Actions to take
- a) List every New Deal program, agency, or law that the passage on civil rights under Roosevelt names as treating black Americans unequally.
- b) Reproduce everything in the passage on civil rights under Roosevelt from "New Deal programs" down to "most blacks held.".
- c) Answer these questions using the passage on civil rights under Roosevelt:
(i) How many black families benefited from WPA wages?
(ii) How many African Americans were killed by mobs in the year before the anti-lynching bill was introduced?
(iii) Which newspaper commented on Roosevelt's silence about the bill?

Document extract
(begin)
Despite the efforts of his wife Eleanor and African American leaders, President Franklin Roosevelt’s administration made little progress on civil rights.
New Deal programs discriminated against blacks. For example, under the Works Progress Administration, blacks received less pay than whites for the same work. This was especially true in the South. The discrimination was somewhat eased by the intervention of Eleanor Roosevelt, who personally viewed the struggles of blacks during visits to WPA projects. She wrote, “It is all wrong to discriminate between white and black men!”
FDR agreed to sign an executive order barring discrimination in the WPA. One million black families benefited from WPA wages. However, discrimination in other parts of the New Deal persisted. The Federal Housing Authority refused to help blacks trying to buy houses in white neighborhoods. The National Recovery Administration persisted in paying black workers less than whites. Even the Social Security Act excluded the menial jobs that most blacks held.
For black leaders, however, the most frustrating issue was FDR’s stance on the anti-lynching bill introduced in Congress in early 1934. Although twenty-six African Americans were killed by mobs the year before, FDR took no stance whatsoever on the bill. The Amsterdam News commented on FDR’s lack of support for the bill using the headline “Here’s Mr. Roosevelt’s Message on Lynching.” The article contained one sentence, “In his annual message to Congress last Friday President Roosevelt had the following to say about lynching:” That sentence was followed by a large blank space.
(end)
Material shown
(begin)
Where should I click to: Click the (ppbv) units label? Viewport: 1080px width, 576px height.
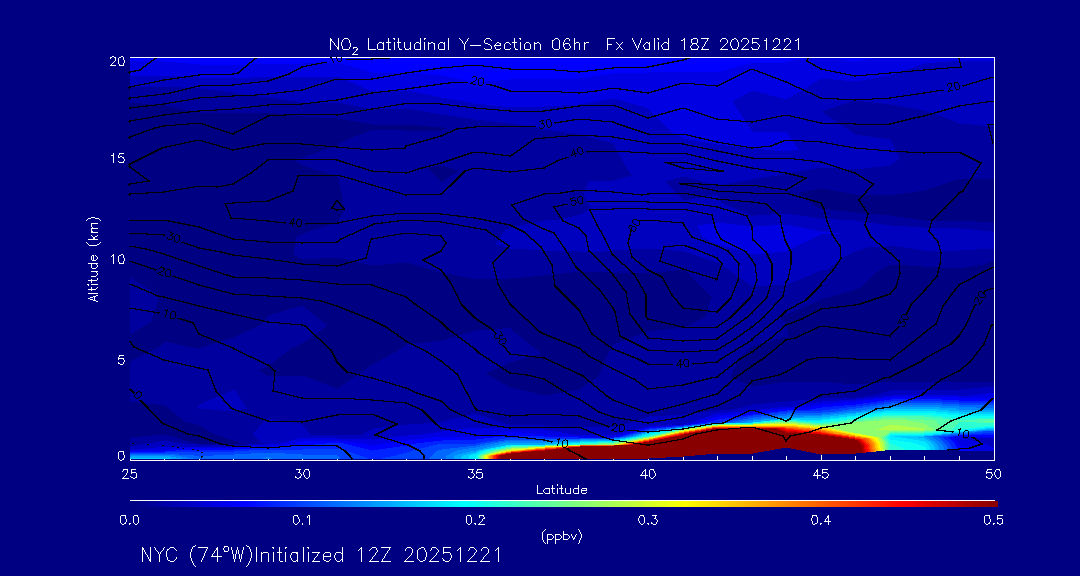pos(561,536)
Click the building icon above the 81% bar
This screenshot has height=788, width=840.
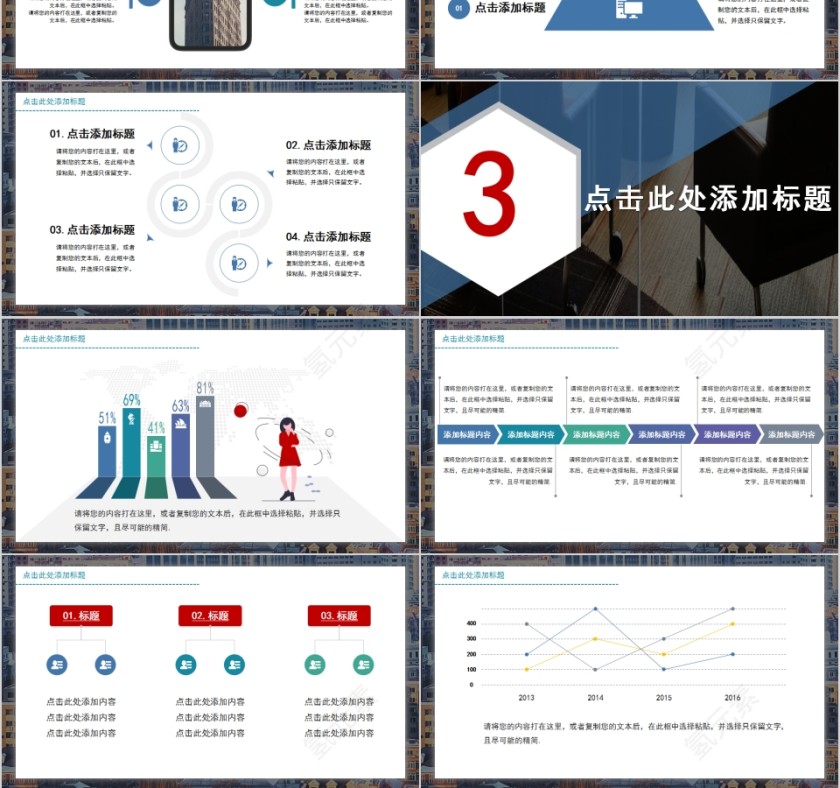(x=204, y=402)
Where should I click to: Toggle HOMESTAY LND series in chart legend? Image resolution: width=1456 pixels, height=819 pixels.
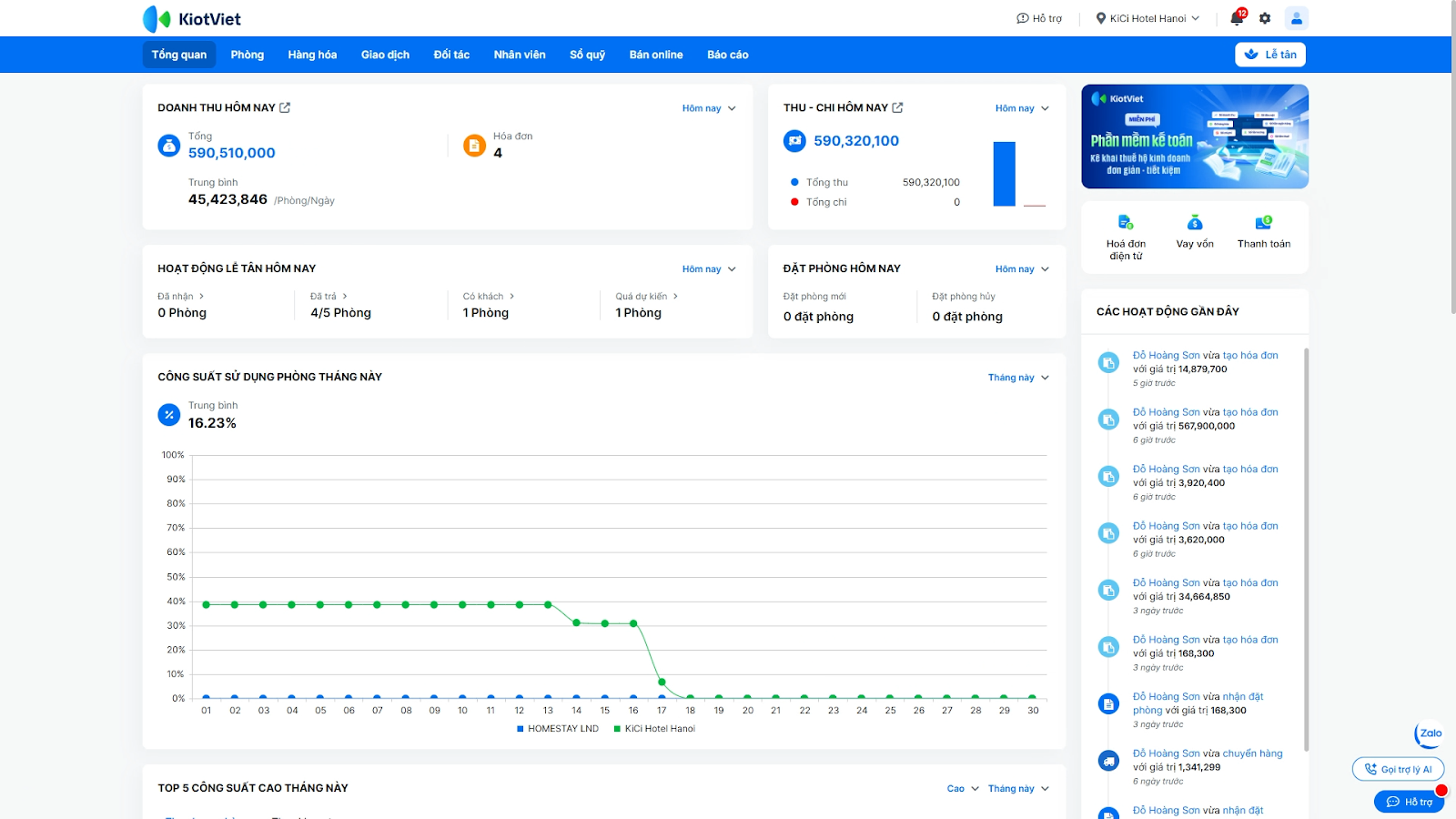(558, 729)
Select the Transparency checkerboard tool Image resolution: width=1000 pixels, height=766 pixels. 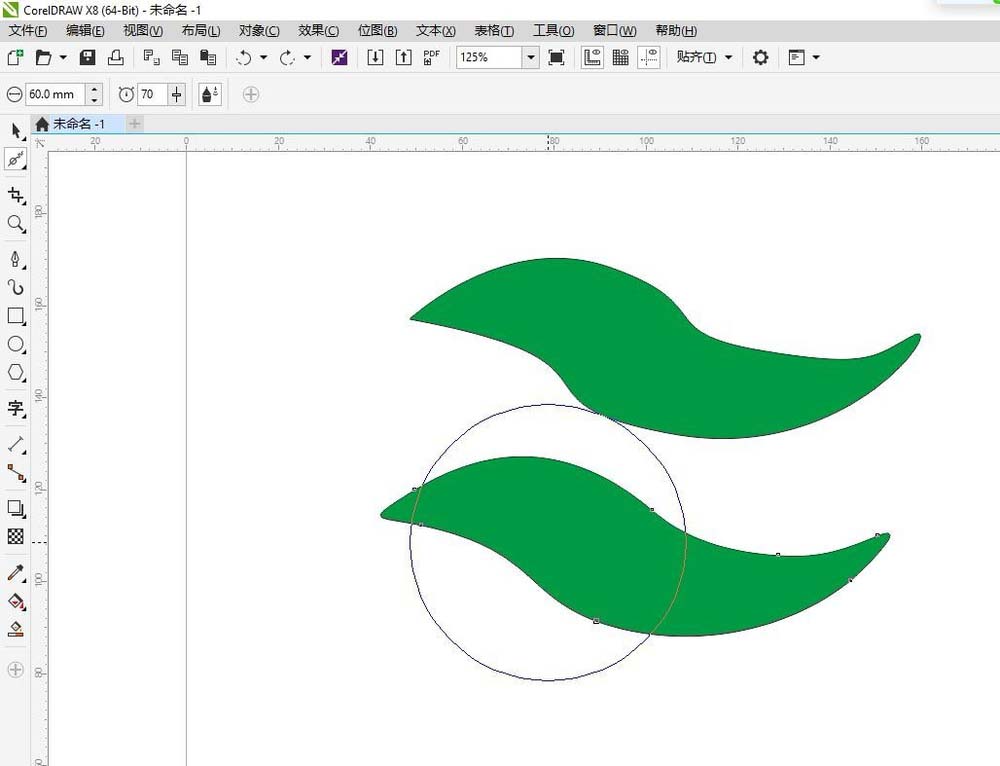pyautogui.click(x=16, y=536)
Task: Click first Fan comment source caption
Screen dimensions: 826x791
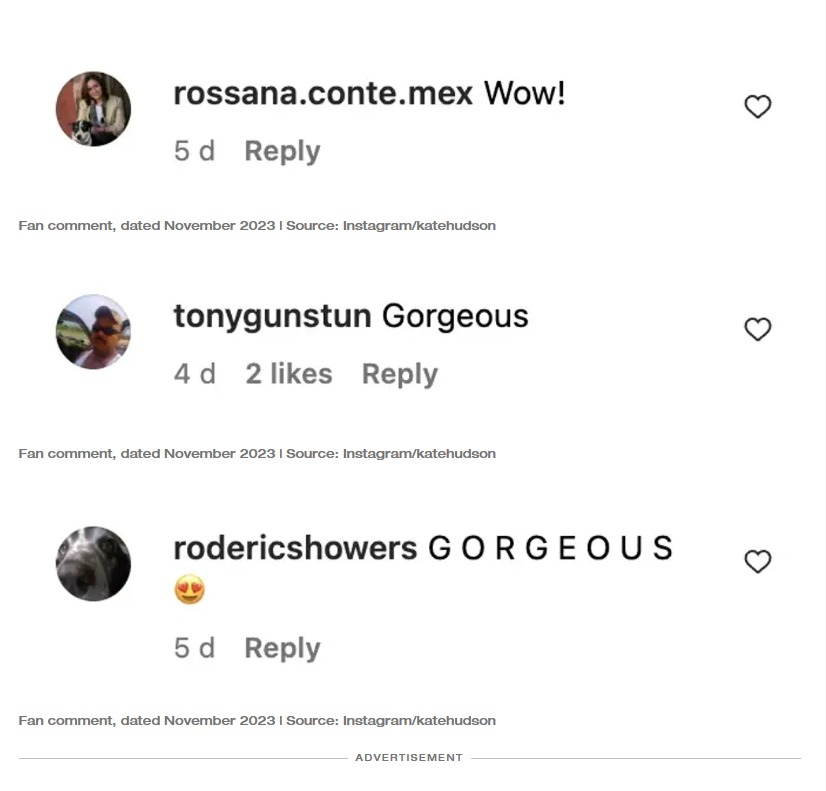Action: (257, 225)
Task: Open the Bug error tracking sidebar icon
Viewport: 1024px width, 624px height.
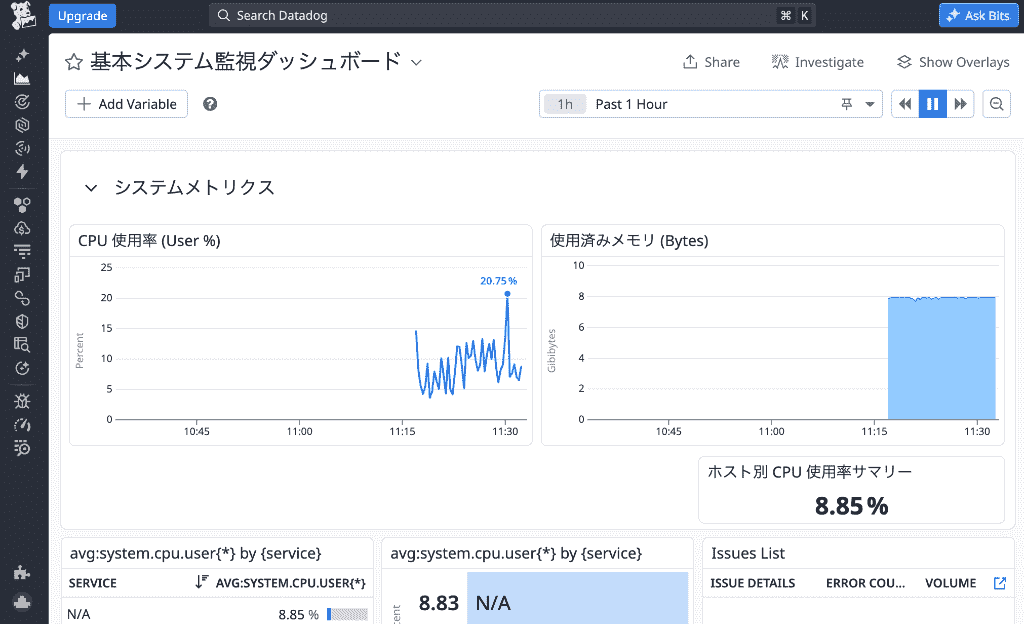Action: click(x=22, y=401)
(end)
Response list
- a)
Works Progress Administration
Federal Housing Authority
National Recovery Administration
Social Security Act

- b)
New Deal programs discriminated against blacks. For example, under the Works Progress Administration, blacks received less pay than whites for the same work. This was especially true in the South. The discrimination was somewhat eased by the intervention of Eleanor Roosevelt, who personally viewed the struggles of blacks during visits to WPA projects. She wrote, “It is all wrong to discriminate between white and black men!”
FDR agreed to sign an executive order barring discrimination in the WPA. One million black families benefited from WPA wages. However, discrimination in other parts of the New Deal persisted. The Federal Housing Authority refused to help blacks trying to buy houses in white neighborhoods. The National Recovery Administration persisted in paying black workers less than whites. Even the Social Security Act excluded the menial jobs that most blacks held.

- c)
(i) One million
(ii) Twenty-six
(iii) The Amsterdam News